-- start TASK INPUTS --
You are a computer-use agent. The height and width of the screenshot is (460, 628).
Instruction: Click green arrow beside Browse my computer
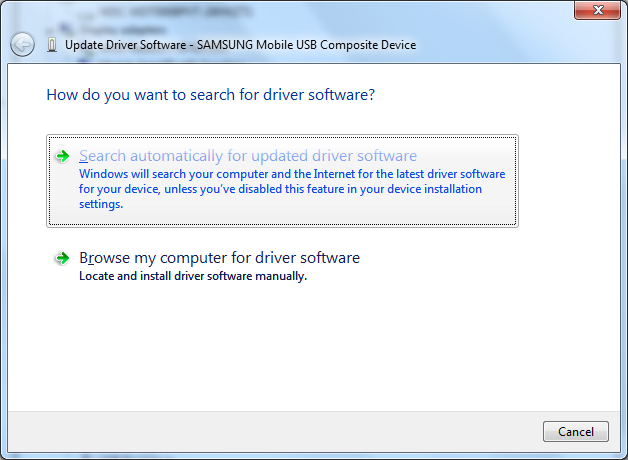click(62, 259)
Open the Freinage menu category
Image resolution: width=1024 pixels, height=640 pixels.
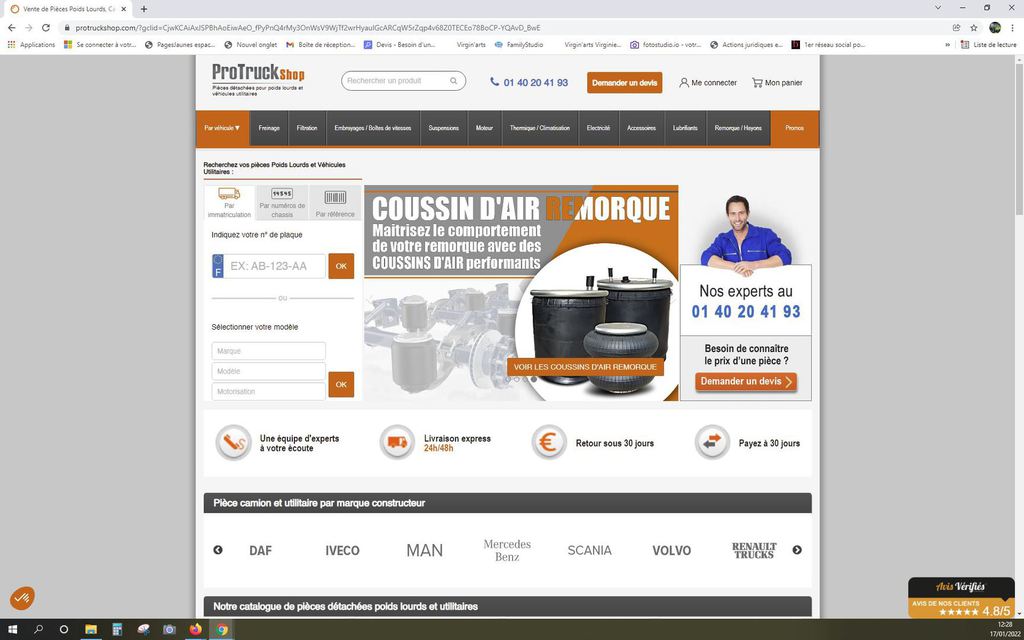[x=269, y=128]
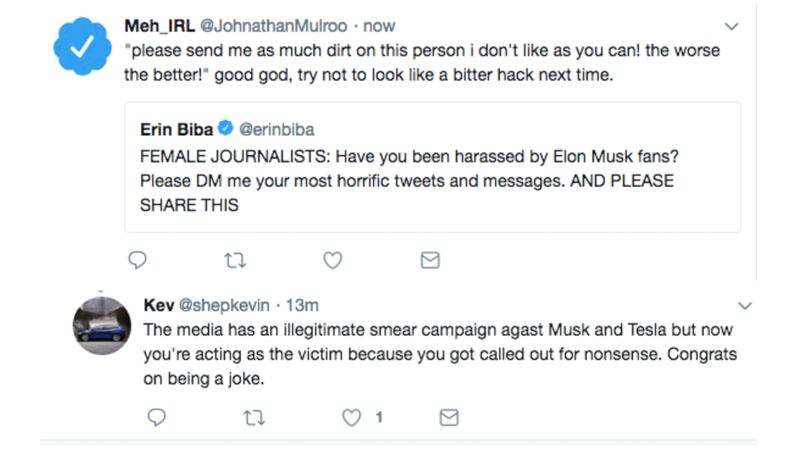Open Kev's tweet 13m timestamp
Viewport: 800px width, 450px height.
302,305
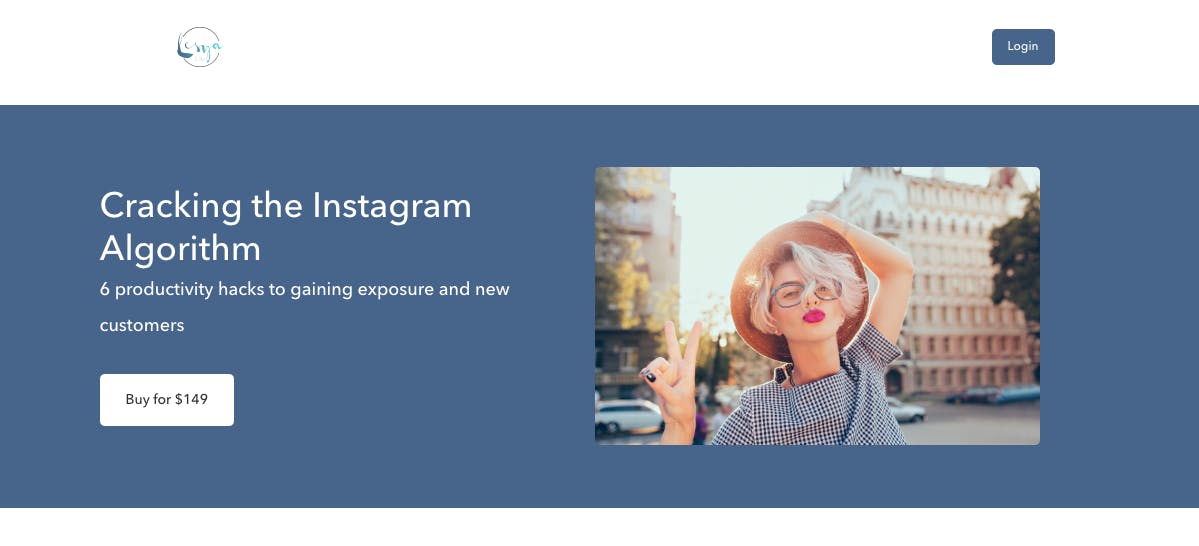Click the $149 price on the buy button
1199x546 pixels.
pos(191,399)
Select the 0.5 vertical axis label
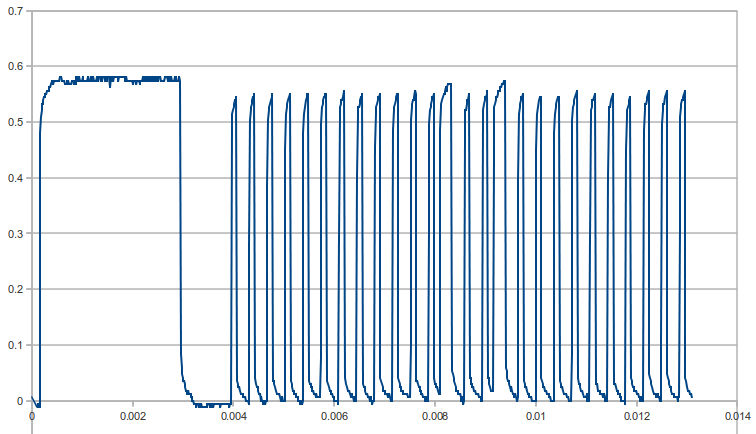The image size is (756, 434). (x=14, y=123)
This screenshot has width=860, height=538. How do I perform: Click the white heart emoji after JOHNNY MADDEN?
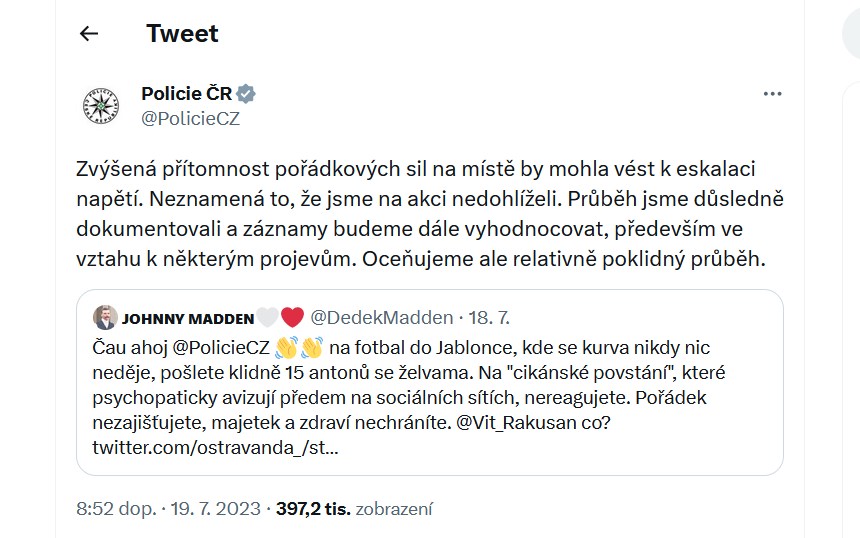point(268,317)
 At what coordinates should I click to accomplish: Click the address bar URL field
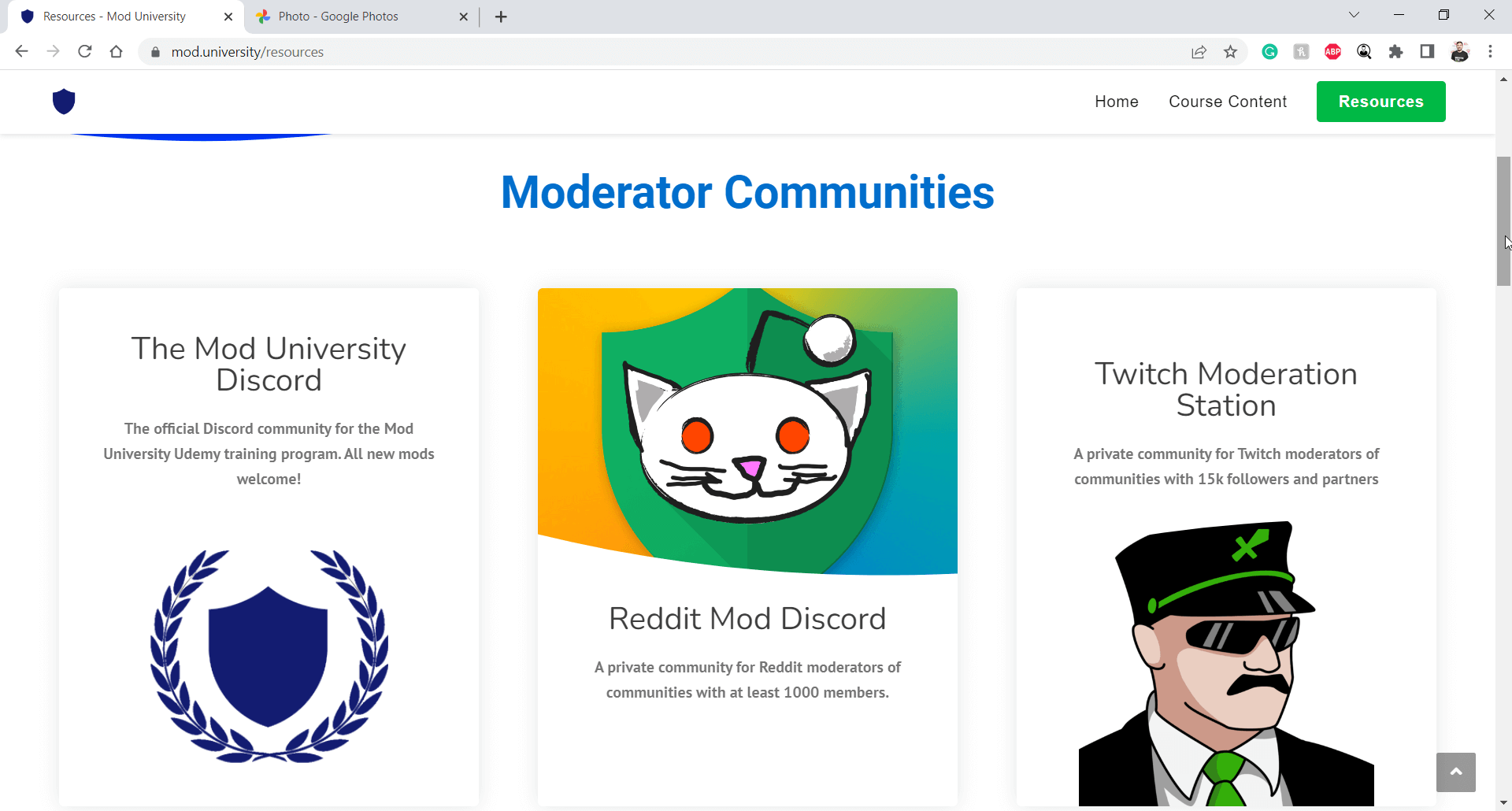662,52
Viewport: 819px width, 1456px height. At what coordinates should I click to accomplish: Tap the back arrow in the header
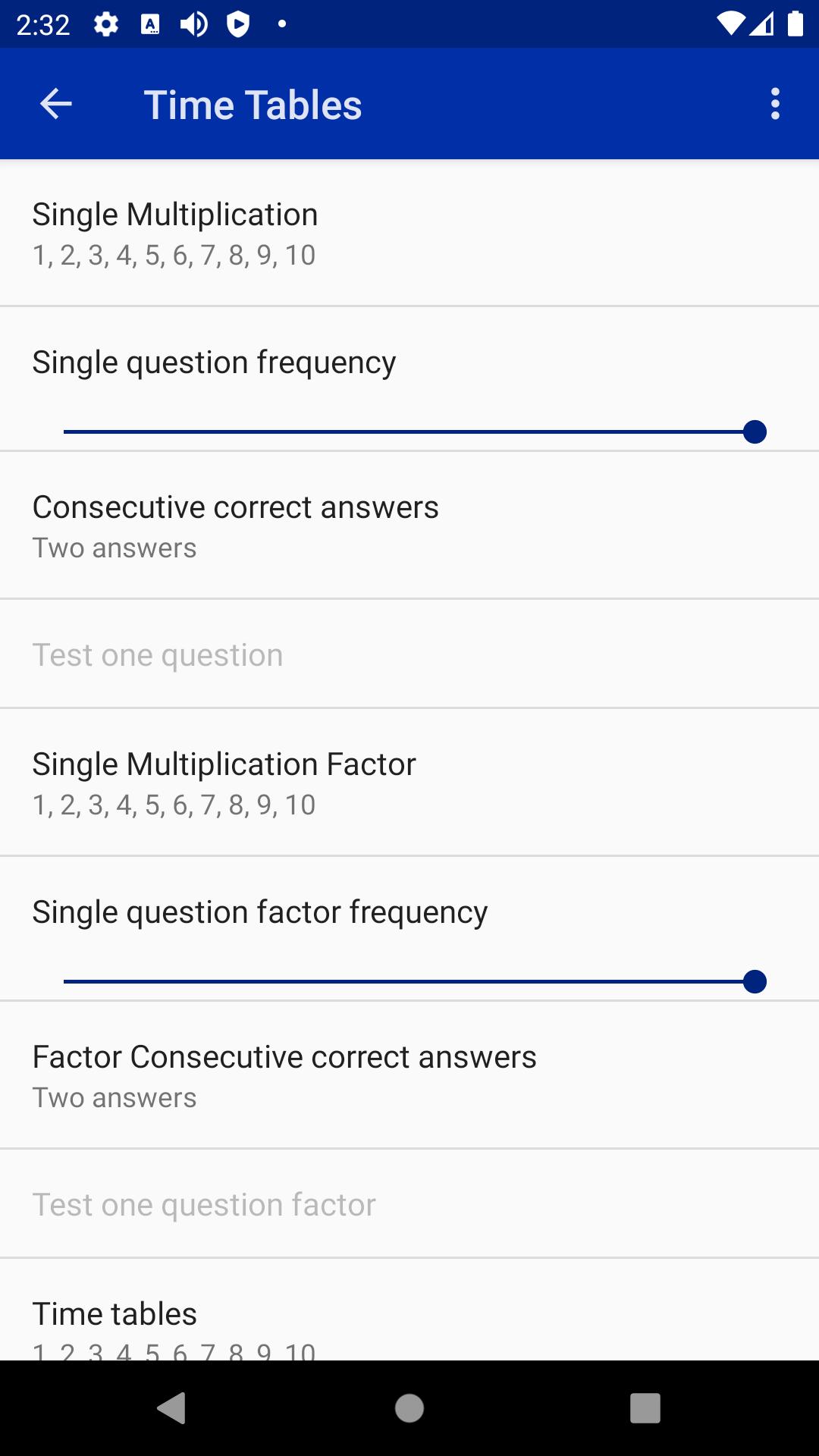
-- end TASK INPUTS --
- **YOUR INSTRUCTIONS**
Copy the items above line for line, leaving out the pictures.

- **WRITTEN RESPONSE**
You are a computer-use agent. The height and width of the screenshot is (460, 628).
Instruction: Click green arrow beside Browse my computer
click(62, 259)
Open the Freinage menu category
Image resolution: width=1024 pixels, height=640 pixels.
[x=269, y=128]
Open Kev's tweet 13m timestamp
Viewport: 800px width, 450px height.
302,305
Click the $149 price on the buy button
1199x546 pixels.
pos(191,399)
Select the 0.5 vertical axis label
The image size is (756, 434). (x=14, y=123)
This screenshot has width=860, height=538. How do I perform: Click the white heart emoji after JOHNNY MADDEN?
point(268,317)
 At what coordinates should I click to accomplish: Click the address bar URL field
662,52
Viewport: 819px width, 1456px height. At what coordinates should I click to accomplish: Tap the back arrow in the header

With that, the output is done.